Wednesday, April 4, 2012

Obama Care & Real Reform.

 Affordable Health Care Act is not UNIVERSAL HEALTH CARE its' a Money maker Policy.
Health care is obviously more important than ice cream. The federal Patient Protection and Affordable Care Act, commonly known as “Obamacare,” was stuffed into law two years ago and has been serving up tax increases by the gallon and overwhelming taxpayers and jobs-creating businesses. Affordable health care is now even further out of reach.
What's wrong with Obamacare? here is a brief look .
Instead of encouraging states to improve health care at reduced costs for taxpayers, the Obama administration has decided to force states to enroll more patients in Medicaid without concern for costs. In New Jersey, these mandates entailed a 40 percent increase of enrollees at an estimated cost of more than $900 million from 2014 to 2020, when all of the act’s increases are implemented.
The Patient Protection and Affordable Care Act requires every American to buy government-approved health insurance or face fines of up to $695 or 2.5 percent of his or her income. For younger senior citizens between retirement and Medicaid eligibility, this could mean a $1,400 penalty for a couple earning less than $56,000. Happy retirement!
Similarly, disastrous fines are applied to employers, who will face fines up to a $3,000 penalty for every employee who doesn’t receive sufficient coverage. Already, it’s estimated by the nonpartisan Congressional Budget Office that more than 3 million people annually will lose their health coverage through their employer because of the health act’s mandates. With the ever-increasing costs of health care, it’s not hard to conceive employers doing cost/benefit analysis between paying a fine of $2,000-$3,000 and a $10,000 health plan.
We need to reduce health-care costs by encouraging free competition and innovation, listening to doctors who know how to eliminate needless expenses in health care and aggressively manage chronic conditions to prevent expensive treatments. These types of approaches will truly reform the care people receive and what it costs them.

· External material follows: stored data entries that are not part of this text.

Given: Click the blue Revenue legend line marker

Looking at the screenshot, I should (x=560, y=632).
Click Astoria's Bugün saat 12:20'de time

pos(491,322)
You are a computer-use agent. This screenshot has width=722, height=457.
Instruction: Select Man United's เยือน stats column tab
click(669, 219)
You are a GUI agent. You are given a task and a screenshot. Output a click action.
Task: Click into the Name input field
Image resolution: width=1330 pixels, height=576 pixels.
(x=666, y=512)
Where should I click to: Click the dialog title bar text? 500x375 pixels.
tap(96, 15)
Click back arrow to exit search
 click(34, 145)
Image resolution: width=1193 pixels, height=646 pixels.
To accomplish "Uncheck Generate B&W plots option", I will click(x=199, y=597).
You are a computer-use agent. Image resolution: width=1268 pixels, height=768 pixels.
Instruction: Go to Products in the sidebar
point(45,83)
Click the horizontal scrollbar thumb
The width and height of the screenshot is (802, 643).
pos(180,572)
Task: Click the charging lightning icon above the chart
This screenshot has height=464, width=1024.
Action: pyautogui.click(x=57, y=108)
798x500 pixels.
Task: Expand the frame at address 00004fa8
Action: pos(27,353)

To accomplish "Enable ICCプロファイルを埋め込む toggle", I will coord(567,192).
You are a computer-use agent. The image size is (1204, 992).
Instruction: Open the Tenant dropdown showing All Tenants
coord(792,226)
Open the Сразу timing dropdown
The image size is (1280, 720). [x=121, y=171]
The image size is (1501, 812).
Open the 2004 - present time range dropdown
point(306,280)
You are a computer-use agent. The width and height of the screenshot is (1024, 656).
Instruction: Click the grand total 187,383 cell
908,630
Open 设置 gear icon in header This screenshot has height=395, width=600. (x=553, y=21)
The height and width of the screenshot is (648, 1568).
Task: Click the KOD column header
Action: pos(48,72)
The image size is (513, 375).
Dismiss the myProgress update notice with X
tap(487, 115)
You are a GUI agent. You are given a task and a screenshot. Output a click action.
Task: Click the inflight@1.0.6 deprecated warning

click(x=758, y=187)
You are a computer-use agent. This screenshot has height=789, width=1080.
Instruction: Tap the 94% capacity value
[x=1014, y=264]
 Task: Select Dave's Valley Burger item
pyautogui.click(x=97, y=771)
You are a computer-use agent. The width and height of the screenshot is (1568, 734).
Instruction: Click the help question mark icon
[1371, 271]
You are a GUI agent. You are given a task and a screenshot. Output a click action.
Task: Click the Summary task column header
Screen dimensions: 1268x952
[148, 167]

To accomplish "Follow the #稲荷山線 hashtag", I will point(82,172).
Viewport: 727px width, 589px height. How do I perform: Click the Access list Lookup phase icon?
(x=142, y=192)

They are attacking a law whose major provisions do not take effect until 2014, which means that for now, there is not much to obstruct.
Meanwhile, because significant Republican wins in November 2012 could lead to amendments or outright repeal, GOP governors have an interest in trying to undermine voters' confidence in the law by vowing to oppose it.
Yet if the law survives the aftermath of the 2012 election - and the court challenges - the governors will have an incentive to implement it themselves. That's because the law empowers the federal government to step in where states fail to take the lead.
For instance, Republican governors would face a choice between letting a Democratic administration establish a potentially more regulated version of state-based private insurance markets known as "exchanges" or designing their own.
And if these governors don't start laying the groundwork soon - deciding what new rules to issue and agencies to revamp - they risk missing the Jan. 1, 2013, deadline by which states must prove they have made enough progress to avoid a federal takeover.